A recent Pew research poll found a shockingly high number of Americans believe the government is their enemy. More than 1 in 4, or 27% answered as such in the survey released last month.
Pew Research Center found that 27 percent of registered voters say they think of government as an enemy, up 8 points since 1996. The latest poll looked at general public opinion regarding the federal government.
The findings suggests that 57 percent of voters feel frustrated with the government, while 22 percent feel angry and 18 percent feel “basically content.”
Asked to place themselves on a scale from 1 to 10 “where ‘1’ means you think the federal government is your enemy and ‘10’ means you think the federal government is your friend,” 27% of registered voters say they think of government as an enemy (1-4), up 8 points since 1996. The share of voters who place themselves in the middle of the scale (5-6) has declined from 44% to 39%. A third (33%) currently say they view the government as a friend (7-10), little changed from 36% in 1996.
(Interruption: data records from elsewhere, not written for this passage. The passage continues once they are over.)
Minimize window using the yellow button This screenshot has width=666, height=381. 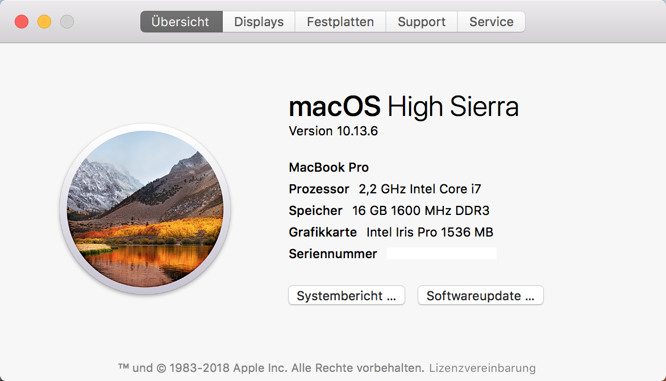[x=44, y=22]
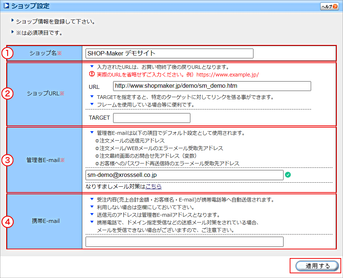Click the empty 携帯E-mail input field
Viewport: 343px width, 278px height.
click(184, 242)
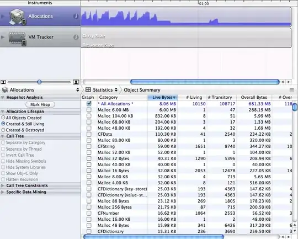
Task: Click the zoom-in person icon right of slider
Action: [76, 82]
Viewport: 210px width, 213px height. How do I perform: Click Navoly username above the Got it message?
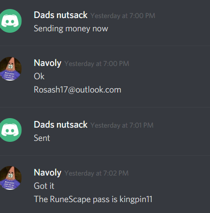point(47,173)
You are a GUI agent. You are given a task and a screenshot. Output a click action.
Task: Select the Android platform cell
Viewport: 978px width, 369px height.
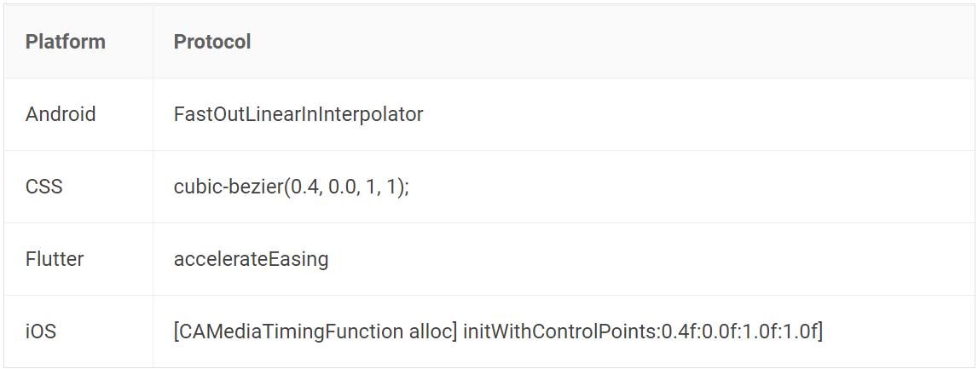click(x=78, y=114)

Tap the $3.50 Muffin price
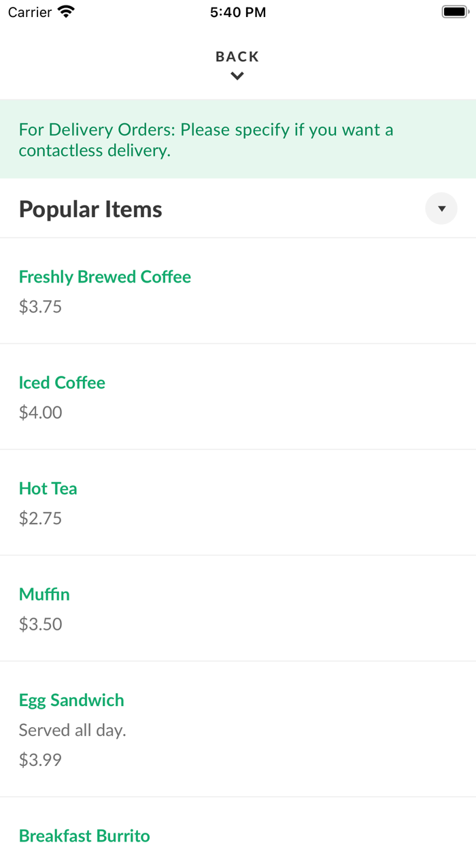click(x=40, y=624)
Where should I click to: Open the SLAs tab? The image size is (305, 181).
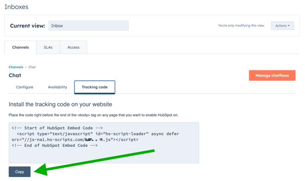[x=48, y=47]
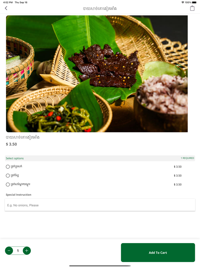The width and height of the screenshot is (200, 268).
Task: Select the third option radio button
Action: click(8, 185)
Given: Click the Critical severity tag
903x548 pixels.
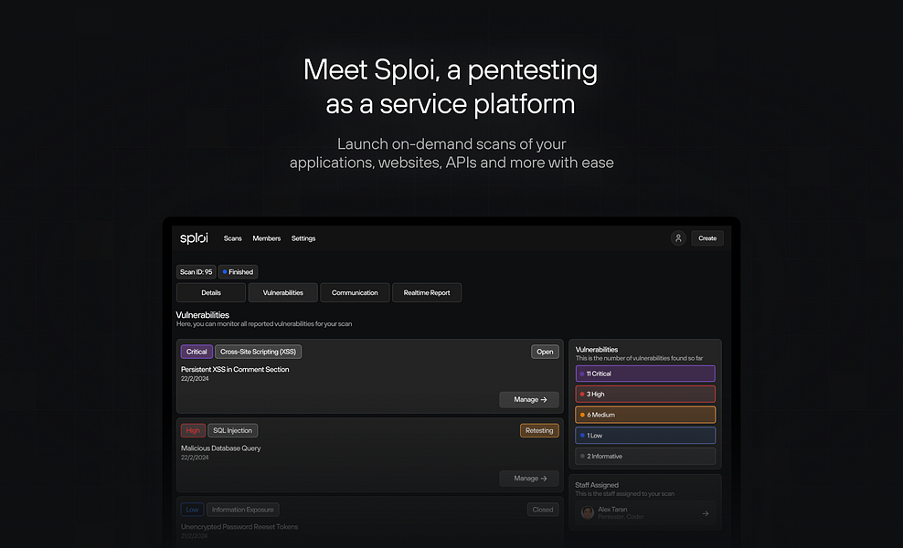Looking at the screenshot, I should tap(197, 352).
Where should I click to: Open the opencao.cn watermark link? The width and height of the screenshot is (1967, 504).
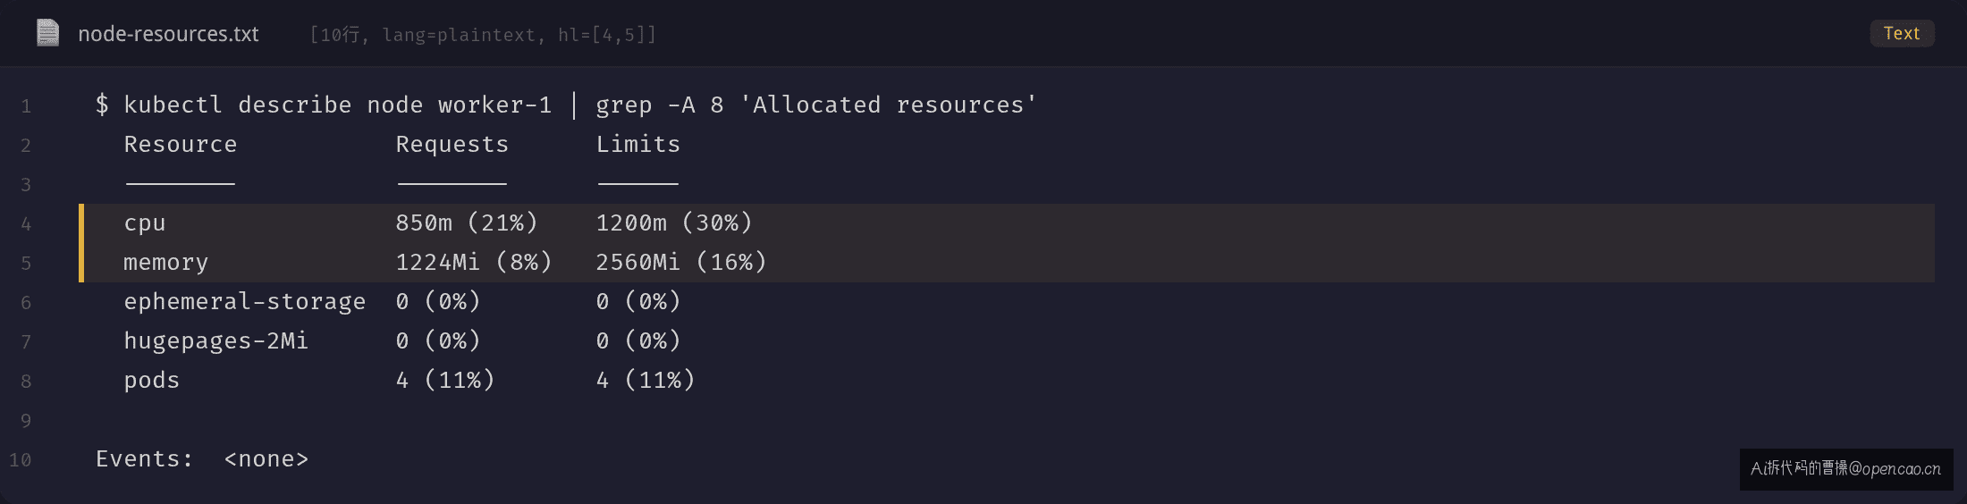click(1846, 469)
Today, 35% of Republican voters view the federal government as an enemy, up from 22% in 1996. Similarly, 34% of independents take this view, a 13-point increase from 19 years ago.1
In 1996, Republicans were somewhat more likely to view the government as a friend (34%) than as an enemy (22%). Today, that balance of opinion is reversed: 21% say they see it as a friend, while 35% see it as an enemy.
Half of all Democrats (50%) see the government as a friend; only 12% see the government as an enemy. These views are similar to opinions among Democrats in 1996.
The way the question is phrased and the subjective nature of the answer could leave room for interpretation. It is unlikely 27% are ready to take up arms against the government and more likely that the deep seated American attitude of distrust and resentment of government power is reflected in the poll.